-------- Source passage --------
JOHANNESBURG, South Africa, Oct. 7 (UPI) -- Nobel Peace Prize winner Archbishop Desmond Tutu reaffirmed his approval of physician-assisted suicide in a newspaper editorial.
"As I turn 85 Friday, with my life closer to its end than its beginning, I wish to help give people dignity in dying. Just as I have argued firmly for compassion and fairness in life, I believe that terminally ill people should be treated with the same compassion and fairness when it comes to their deaths. Dying people should have the right to choose how and when they leave Mother Earth," the South African archbishop emeritus wrote Thursday in an editorial in the Washington Post.
In the editorial, Tutu, a former Anglican bishop, praises laws in California and Canada that allow physicians to help terminally ill patients end their own lives, saying that there remain "thousands" of people around the world who are "denied their right to die with dignity." While he does not insist on an assisted dying protocol for himself, mentioning only that "my thoughts turn to how I would like to be treated when the time comes," his argument is stronger than a 2014 essay in which he announced a reversal of his opposition to physician-assisted suicide.
--------
:: Exercises to complete ::
A – Reproduce the portion of the news report on Tutu's editorial that opens with the words containing "In the editorial, Tutu, a" and closes with "to physician-assisted suicide.", substituting "doctors" for "physicians".
B – Condense the paragraph of the news report on Tutu's editorial that begins "In the editorial, Tutu, a former Anglican bishop" into a shorter version that retains its principal facts.
-------- Given records --------
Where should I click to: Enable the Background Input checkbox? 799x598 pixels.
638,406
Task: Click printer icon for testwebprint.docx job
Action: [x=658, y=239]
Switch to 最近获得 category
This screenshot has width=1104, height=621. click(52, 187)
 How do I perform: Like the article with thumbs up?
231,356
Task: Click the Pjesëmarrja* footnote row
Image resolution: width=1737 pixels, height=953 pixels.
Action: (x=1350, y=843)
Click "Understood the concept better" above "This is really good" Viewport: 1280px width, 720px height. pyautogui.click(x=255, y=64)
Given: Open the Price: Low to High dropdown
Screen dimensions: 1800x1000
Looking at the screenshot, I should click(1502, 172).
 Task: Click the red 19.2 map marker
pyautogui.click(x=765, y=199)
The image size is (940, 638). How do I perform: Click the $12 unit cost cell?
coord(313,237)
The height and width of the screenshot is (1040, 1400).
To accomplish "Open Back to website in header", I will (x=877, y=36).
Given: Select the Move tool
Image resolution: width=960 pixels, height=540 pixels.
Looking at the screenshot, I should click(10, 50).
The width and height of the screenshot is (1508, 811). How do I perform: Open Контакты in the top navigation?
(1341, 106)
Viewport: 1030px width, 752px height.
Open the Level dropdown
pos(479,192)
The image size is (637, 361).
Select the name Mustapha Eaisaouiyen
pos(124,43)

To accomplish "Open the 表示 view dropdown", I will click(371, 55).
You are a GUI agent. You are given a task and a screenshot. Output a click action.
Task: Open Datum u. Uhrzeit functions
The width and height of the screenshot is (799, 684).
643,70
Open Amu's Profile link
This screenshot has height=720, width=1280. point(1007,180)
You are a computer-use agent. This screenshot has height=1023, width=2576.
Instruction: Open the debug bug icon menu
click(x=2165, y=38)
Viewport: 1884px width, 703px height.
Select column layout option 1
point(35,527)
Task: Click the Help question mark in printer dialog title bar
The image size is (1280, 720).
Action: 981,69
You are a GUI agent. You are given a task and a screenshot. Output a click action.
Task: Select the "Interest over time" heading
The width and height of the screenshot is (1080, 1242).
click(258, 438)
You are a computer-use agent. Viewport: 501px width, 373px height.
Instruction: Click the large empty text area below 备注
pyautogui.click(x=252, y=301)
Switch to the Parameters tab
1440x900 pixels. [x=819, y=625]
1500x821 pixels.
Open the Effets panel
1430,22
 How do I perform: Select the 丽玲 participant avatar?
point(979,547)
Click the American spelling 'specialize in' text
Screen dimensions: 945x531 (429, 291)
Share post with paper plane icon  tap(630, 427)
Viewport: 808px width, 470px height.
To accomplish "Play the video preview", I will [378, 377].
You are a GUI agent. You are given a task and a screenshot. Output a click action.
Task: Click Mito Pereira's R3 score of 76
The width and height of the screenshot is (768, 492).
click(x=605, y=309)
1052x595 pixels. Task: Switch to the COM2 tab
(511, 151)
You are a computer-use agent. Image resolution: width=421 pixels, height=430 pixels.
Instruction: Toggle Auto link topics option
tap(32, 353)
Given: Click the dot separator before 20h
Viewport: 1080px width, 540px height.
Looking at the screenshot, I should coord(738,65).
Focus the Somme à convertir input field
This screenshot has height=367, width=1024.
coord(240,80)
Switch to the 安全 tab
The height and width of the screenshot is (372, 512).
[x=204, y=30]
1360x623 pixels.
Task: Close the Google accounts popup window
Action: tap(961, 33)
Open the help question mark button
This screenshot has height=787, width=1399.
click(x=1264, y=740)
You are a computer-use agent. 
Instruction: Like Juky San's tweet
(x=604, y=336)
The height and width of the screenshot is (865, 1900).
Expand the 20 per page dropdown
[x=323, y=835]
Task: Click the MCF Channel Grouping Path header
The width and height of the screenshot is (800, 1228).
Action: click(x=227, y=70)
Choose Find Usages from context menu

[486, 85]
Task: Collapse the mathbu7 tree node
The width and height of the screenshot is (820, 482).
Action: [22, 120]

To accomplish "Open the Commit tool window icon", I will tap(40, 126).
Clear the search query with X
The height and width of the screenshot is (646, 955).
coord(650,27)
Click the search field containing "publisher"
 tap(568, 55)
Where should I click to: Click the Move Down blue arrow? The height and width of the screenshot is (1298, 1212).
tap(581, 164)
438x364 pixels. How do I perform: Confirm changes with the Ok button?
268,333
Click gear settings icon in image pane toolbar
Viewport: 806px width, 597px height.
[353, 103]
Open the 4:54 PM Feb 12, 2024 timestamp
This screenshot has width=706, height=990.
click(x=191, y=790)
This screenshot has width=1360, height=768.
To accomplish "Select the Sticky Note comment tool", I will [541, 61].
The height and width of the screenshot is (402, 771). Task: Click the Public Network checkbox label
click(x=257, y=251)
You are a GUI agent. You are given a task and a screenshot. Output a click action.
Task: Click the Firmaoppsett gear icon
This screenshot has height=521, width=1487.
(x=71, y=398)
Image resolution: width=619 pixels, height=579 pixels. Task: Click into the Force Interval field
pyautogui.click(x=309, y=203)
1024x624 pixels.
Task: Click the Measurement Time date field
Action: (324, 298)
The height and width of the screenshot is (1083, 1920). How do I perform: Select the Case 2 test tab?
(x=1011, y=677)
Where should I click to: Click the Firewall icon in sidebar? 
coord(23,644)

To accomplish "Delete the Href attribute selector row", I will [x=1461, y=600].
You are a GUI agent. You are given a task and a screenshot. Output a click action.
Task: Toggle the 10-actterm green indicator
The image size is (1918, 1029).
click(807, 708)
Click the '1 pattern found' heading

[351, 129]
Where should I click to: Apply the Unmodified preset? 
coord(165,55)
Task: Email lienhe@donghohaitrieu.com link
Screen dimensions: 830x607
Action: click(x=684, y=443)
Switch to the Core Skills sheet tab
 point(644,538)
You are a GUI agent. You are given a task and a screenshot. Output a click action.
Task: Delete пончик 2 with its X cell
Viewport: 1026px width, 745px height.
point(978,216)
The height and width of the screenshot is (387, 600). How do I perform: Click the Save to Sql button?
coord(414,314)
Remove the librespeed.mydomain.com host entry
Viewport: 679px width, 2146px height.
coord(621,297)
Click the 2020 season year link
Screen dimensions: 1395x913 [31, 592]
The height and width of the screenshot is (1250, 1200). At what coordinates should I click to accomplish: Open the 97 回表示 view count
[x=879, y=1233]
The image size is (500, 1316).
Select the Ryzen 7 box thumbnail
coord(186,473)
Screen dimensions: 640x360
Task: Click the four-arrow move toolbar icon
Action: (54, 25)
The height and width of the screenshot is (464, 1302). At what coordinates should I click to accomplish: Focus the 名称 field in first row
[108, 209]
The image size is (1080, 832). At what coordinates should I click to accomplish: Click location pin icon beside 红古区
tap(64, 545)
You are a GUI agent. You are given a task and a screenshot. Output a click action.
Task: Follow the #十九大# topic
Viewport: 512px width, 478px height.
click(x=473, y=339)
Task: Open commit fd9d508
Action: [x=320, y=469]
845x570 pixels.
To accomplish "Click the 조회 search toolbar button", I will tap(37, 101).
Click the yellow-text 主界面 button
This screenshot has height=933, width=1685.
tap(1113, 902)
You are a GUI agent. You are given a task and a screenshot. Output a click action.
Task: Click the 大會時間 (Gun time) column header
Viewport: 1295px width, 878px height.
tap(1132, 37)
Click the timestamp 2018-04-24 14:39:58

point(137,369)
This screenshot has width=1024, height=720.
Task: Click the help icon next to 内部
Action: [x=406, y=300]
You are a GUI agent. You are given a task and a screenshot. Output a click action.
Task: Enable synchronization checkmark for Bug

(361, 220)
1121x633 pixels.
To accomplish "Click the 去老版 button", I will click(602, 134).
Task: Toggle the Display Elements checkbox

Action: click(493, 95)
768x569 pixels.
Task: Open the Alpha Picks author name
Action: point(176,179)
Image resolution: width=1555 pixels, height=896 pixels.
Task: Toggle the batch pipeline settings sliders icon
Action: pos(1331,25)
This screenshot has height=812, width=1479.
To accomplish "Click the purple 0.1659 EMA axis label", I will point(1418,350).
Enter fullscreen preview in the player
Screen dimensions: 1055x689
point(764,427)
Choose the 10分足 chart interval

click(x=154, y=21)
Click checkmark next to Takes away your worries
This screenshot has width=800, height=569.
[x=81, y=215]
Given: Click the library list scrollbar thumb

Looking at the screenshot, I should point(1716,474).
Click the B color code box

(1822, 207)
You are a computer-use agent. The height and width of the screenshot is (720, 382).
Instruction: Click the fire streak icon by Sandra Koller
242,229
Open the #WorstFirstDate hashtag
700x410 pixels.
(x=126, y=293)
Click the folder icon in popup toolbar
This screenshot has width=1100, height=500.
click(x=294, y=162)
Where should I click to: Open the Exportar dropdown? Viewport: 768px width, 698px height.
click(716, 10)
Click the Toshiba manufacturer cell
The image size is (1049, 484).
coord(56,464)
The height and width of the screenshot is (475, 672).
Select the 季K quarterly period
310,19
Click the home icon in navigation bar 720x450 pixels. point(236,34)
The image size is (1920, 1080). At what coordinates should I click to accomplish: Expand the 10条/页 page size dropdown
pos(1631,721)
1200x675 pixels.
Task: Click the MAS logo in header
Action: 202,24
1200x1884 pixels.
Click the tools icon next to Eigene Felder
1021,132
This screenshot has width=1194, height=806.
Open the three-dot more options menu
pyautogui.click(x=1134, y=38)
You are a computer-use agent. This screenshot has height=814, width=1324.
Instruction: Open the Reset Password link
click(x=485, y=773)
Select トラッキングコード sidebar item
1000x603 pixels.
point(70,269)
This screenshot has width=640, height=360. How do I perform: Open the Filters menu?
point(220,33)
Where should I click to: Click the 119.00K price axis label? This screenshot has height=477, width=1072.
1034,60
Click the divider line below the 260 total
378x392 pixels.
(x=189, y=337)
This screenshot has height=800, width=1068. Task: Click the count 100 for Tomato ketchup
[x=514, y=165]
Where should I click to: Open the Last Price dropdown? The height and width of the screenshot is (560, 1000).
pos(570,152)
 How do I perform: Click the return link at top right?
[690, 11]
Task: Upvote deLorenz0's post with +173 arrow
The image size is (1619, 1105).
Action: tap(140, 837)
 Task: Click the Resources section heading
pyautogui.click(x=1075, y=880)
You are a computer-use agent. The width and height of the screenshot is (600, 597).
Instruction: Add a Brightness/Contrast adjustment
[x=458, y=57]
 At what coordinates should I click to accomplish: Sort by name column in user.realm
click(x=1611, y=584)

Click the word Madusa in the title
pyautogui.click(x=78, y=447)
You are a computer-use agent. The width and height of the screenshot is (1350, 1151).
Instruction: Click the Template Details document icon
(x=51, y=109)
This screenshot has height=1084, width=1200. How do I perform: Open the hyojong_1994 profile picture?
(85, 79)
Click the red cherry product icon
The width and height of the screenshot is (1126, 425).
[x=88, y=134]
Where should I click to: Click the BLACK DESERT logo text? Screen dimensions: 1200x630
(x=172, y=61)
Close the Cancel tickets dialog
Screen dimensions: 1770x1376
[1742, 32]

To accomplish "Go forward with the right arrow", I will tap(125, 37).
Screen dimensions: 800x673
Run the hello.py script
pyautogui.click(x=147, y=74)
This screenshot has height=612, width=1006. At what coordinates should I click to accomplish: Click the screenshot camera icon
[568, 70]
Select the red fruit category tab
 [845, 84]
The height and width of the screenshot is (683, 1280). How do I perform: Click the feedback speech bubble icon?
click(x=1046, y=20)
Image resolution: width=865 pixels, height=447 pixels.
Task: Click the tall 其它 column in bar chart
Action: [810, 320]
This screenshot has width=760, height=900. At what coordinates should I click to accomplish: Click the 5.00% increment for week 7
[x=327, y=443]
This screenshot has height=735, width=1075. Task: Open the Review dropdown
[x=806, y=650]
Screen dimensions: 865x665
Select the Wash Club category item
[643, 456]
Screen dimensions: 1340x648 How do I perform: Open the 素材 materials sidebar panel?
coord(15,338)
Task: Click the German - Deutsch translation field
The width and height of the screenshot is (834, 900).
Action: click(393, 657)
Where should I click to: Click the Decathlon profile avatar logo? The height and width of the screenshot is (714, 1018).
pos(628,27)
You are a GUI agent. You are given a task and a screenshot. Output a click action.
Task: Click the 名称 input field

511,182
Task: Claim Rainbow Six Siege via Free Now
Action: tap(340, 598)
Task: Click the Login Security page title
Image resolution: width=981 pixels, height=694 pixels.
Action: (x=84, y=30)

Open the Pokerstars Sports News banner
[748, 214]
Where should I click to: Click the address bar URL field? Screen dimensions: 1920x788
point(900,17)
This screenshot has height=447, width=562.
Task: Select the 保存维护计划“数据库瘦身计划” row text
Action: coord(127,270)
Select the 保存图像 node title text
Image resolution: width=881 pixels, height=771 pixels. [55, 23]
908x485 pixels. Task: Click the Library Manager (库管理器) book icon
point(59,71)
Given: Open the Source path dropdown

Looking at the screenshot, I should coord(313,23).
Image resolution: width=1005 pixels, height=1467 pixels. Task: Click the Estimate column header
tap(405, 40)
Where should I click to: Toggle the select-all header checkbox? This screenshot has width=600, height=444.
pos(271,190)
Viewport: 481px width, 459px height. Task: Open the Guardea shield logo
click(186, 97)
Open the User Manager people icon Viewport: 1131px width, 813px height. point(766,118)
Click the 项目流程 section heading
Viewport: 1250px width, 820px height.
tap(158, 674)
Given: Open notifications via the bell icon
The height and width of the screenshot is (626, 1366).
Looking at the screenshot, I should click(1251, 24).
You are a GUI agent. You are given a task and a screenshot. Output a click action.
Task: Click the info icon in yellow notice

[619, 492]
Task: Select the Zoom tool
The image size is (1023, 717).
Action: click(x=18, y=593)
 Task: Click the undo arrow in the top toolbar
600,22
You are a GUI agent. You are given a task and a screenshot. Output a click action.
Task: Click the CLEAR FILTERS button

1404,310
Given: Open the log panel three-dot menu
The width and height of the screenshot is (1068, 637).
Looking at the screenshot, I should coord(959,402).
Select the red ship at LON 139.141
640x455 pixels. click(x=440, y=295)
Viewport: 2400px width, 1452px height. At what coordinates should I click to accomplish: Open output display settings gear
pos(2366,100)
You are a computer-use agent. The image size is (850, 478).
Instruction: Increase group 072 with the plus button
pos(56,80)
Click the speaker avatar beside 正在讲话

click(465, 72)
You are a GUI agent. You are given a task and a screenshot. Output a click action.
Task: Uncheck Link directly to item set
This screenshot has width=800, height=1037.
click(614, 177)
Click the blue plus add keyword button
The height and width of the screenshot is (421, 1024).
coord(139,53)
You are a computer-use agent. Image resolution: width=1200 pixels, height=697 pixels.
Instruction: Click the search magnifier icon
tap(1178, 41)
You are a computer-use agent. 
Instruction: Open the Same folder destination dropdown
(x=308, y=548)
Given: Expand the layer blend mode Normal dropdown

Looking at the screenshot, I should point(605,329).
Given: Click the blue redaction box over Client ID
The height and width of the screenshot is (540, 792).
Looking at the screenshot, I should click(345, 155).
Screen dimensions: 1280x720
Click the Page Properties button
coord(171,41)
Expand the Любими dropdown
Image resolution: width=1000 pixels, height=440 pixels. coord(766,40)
--------
:: Answers below ::
A –
In the editorial, Tutu, a former Anglican bishop, praises laws in California and Canada that allow doctors to help terminally ill patients end their own lives, saying that there remain "thousands" of people around the world who are "denied their right to die with dignity." While he does not insist on an assisted dying protocol for himself, mentioning only that "my thoughts turn to how I would like to be treated when the time comes," his argument is stronger than a 2014 essay in which he announced a reversal of his opposition to physician-assisted suicide.

B – Tutu, a former Anglican bishop, praises California and Canada for laws allowing physicians to help terminally ill patients end their lives. He notes that "thousands" worldwide are still "denied their right to die with dignity." He does not insist on assisted dying for himself. Even so, his argument is stronger than in his 2014 essay, in which he announced that he no longer opposed physician-assisted suicide.